- Medicaid beneficiaries with mental health conditions are the targets of recent CMS efforts to boost health outcomes.
In recent remarks to the National Association of Medicaid Directors in the national capital, HHS Secretary Alex Azar said “successful partnership between our leadership at HHS and the leaders of every state Medicaid program is vital to delivering on the mission of HHS and the mission of the Medicaid program: improving the health and well-being of the Americans we serve.”
Nearly 1.3 million individuals are treated for mental health and substance abuse disorders under the Medicaid expansion, according to an estimate by health care economists Richard G. Frank of the Harvard Medical School and Sherry Glied of New York University.

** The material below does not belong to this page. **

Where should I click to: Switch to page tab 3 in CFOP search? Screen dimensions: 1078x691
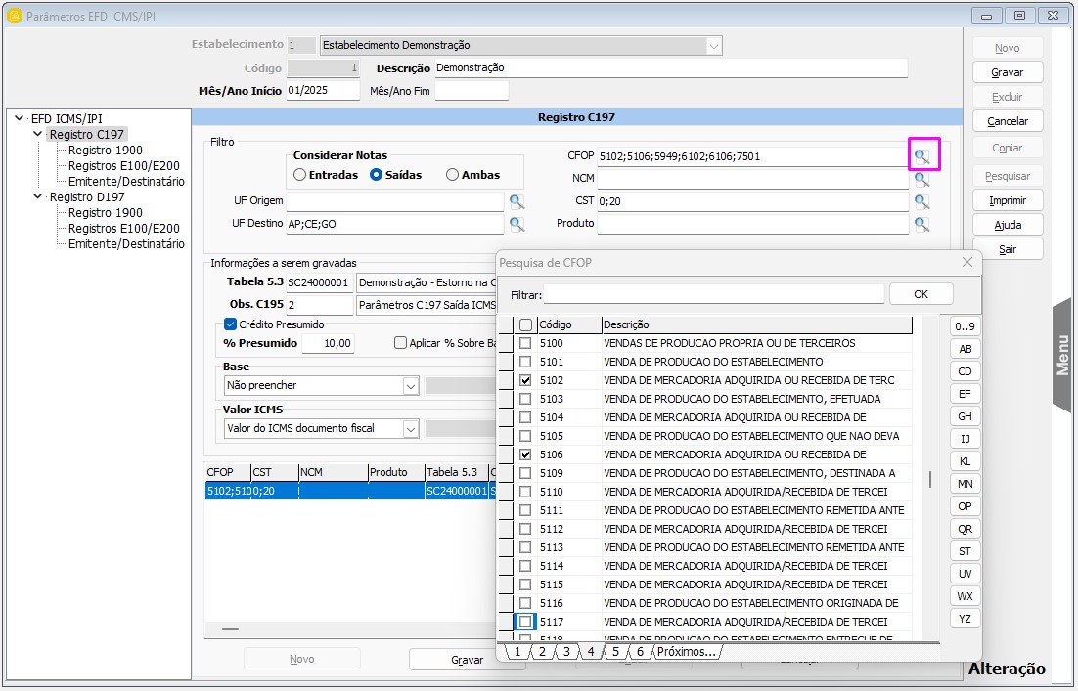coord(566,652)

And Medicaid’s an essential source of care for those with mental illness or addiction, according to The National Council. In 2014, Medicaid spending represented 25% of all mental health expenditures in the nation and 21% of all substance use disorder spending. Approximately 29% of those who receive health insurance coverage through the Medicaid expansion either have a mental health condition, a substance use disorder, or both. Generally, those uninsured prior to the Affordable Care Act had a higher prevalence of behavioral health conditions than the overall population.
Through Medicaid, numerous states with the highest opioid overdose death rates expanded access to medication-assisted treatment. For example, Medicaid pays for between 35-50% of all medication-assisted treatment in Kentucky, Maine, Pennsylvania, Ohio, and West Virginia
By covering low-income childless adults up to 138% of the federal poverty line, Medicaid expansion enabled 1.29 million low-income individuals with substance use disorders to gain access to coverage unavailable to their counterparts in non-expansion states.

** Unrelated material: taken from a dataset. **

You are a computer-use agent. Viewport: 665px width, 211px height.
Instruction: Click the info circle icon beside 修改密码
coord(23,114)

With half of Medicaid expansion states enduring revenue shortfalls in the last half of FY 2016, they lack the ability to make up for any reduction in federal Medicaid support. The Medicaid expansion has enabled significant statewide savings in Connecticut, Nevada and Washington, where the states reduced their state general funds required for behavioral health. Arkansas, Colorado, and Michigan reported expected reductions in general funds spending for the uninsured ranging from $7 million to $190 million in 2015.
Starting in April 2017, the Trump Administration called for a new era of state-federal partnership in Medicaid, he said. “I believe a great deal of progress has been made on that front already. But I am optimistic that much more progress is still ahead of us, and I want to talk about what that looks like today.”

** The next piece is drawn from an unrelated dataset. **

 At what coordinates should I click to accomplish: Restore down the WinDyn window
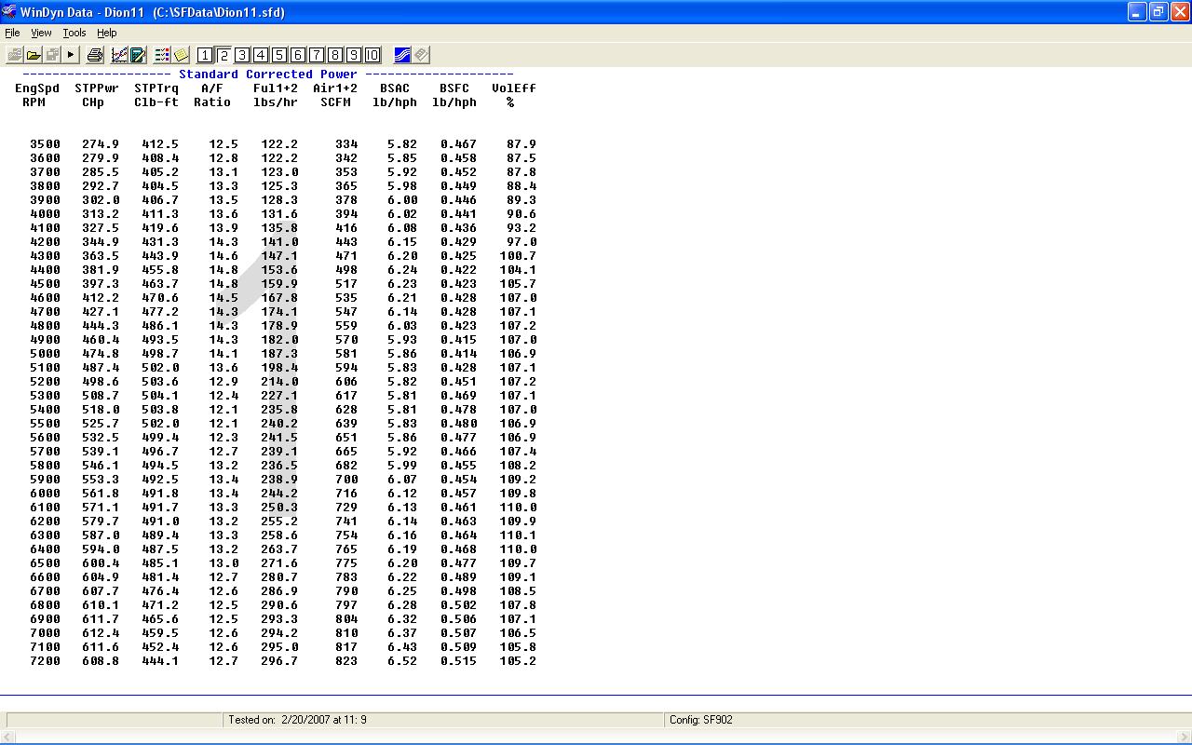[x=1158, y=12]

While acknowledging it’s been a complicated and contentious process, he emphasized it’s also been cooperative and deliberative.
All Medicaid demonstration waivers carry substantial requirements around monitoring and evaluation, “but we know these are even more important when we are taking the bold and innovative steps we are taking here,” Azar added.
“As part of the waivers we’ve granted, we’ve set careful guardrails that require states to protect their most vulnerable beneficiaries, and only required community engagement from beneficiaries whose circumstances allow them to participate. We’re also attentive to the paperwork burdens imposed on both beneficiaries and states, although we believe the benefits of setting the right incentives can far outweigh these costs. All of these costs and benefits will be carefully evaluated for each waiver we approve.”
While both the federal government and state governments invest a significant portion of their budgets in the Medicaid program, to succeed, more than money from both sides is needed to achieve Medicaid innovation, he said.
“At the federal level, this administration is willing to offer historic flexibility for programs to innovate.” In return, we expect state commitments to invest in innovations and produce results, he continued.
There is tremendous potential for this approach to confront the serious health challenges our country faces. (We believe) progress has already been made on these challenges, and I believe more is around the corner.”
Azar encouraged all Medicaid directors and stakeholders to contemplate how they can promote community engagement. “In setting up the demonstrations, we’re building on a robust academic literature that shows community engagement, such as employment, can have substantial benefits for well-being.” Finding work, he continued, is associated with significant improvements in mental and physical health — and programs set up to improve Americans’ health should, where feasible, reflect that.”